Found this Album in Phoenix, Az last month.
Tucked inside the front page are some dried flowers. Makes you wonder who saved them and why and how long ago. Not sure how long they will hold up.
Cabinet Card, CDV pictures and a tin type are still within the album.
Some of the photos inside are labeled with the following names. There are many others without identifcation.
Mrs. Cayton’s and Frank Carmack’s Mother Caroline Berry Carmack
Jacob A. Cayton
Bessie Cayton. Sweet Springs, Mo (photo of older girl in white below)
Mrs. J.A. Cayton, Sweet Springs, Mo , 1 South Park Street
Charlotte C. Carmack, Sweet Springs, Mo (photo of little girl below) (Looking at census records there is a Charlotte in 1910, parents listed are Thomas H. Carmack and Anna E. Carmack.
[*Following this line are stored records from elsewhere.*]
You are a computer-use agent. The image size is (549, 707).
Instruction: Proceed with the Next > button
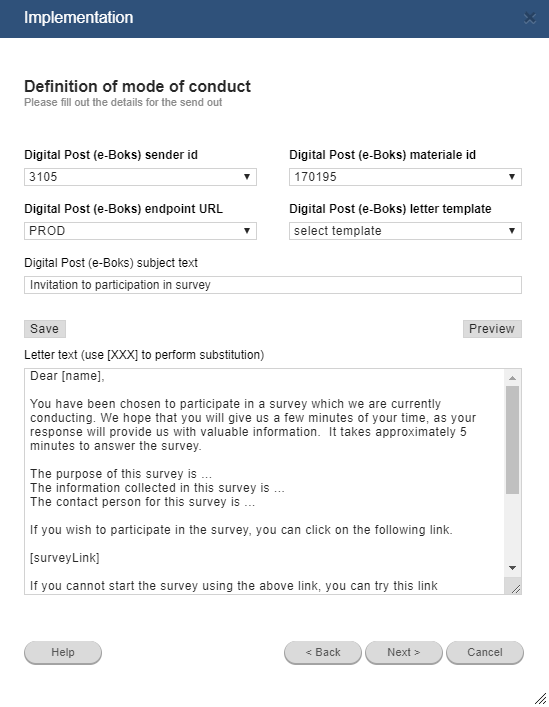tap(404, 652)
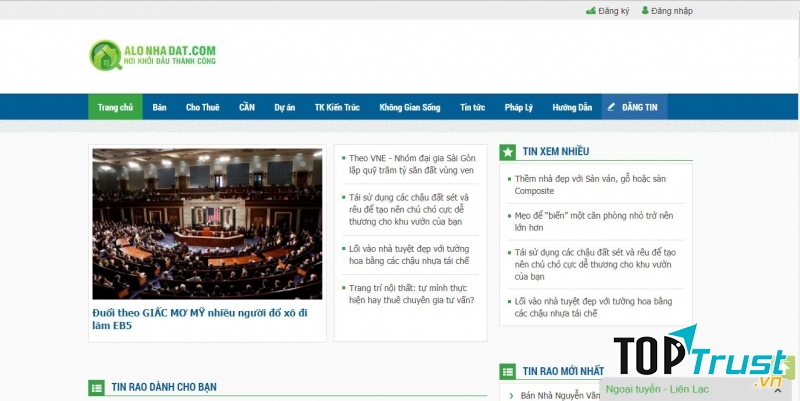Click list icon next to TIN RAO MỚI NHẤT
The image size is (800, 401).
(x=508, y=372)
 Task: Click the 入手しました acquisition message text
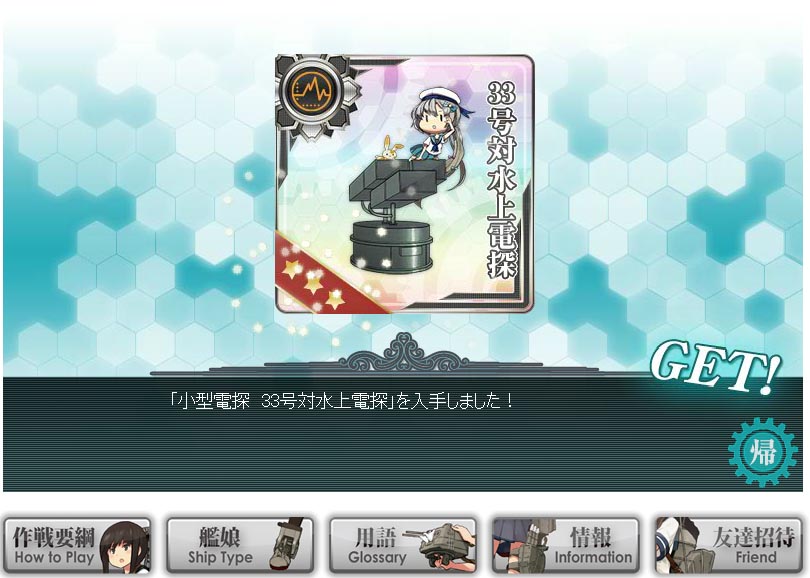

Siblings Albert and William F. Carmack.)
Wm. D. Carmack
When googling some of the names found this on the internet, contains both names Carmack and Cayton in MO.
Wm. D. CARMACK, P. O., Brownsville. A son of Joseph and Sarah Carmack, was born July 16, 1821, on a farm in East Tennessee. In 1842, with his parents, he moved to Missouri, and settled on a farm near Brownsville, Saline county. He was married October 4, 1849, to Miss Caroline W. Berry, of Saline county. They have had seven children, only three of whom are now living: Mrs. Emma Cayton, Joseph Franklin, and Sallie. In 1848 he started a carding-machine in Brownsville, which he ran about two years, and then sold out to Asa Pennington, in 1850, and went to California, where he only remained one year, and then returned to Brownsville. For several years after his return he engaged in the manufacture of wagons, carriages, etc. In 1872 he received as partner, Mr. Jacob A. Cayton, and is now the head of the firm of Carmack, Cayton & Co. The firm have an extensive trade. Is a member of A. F. & A. M. His wife was born in 1830, and moved to Saline with her parents in 1837.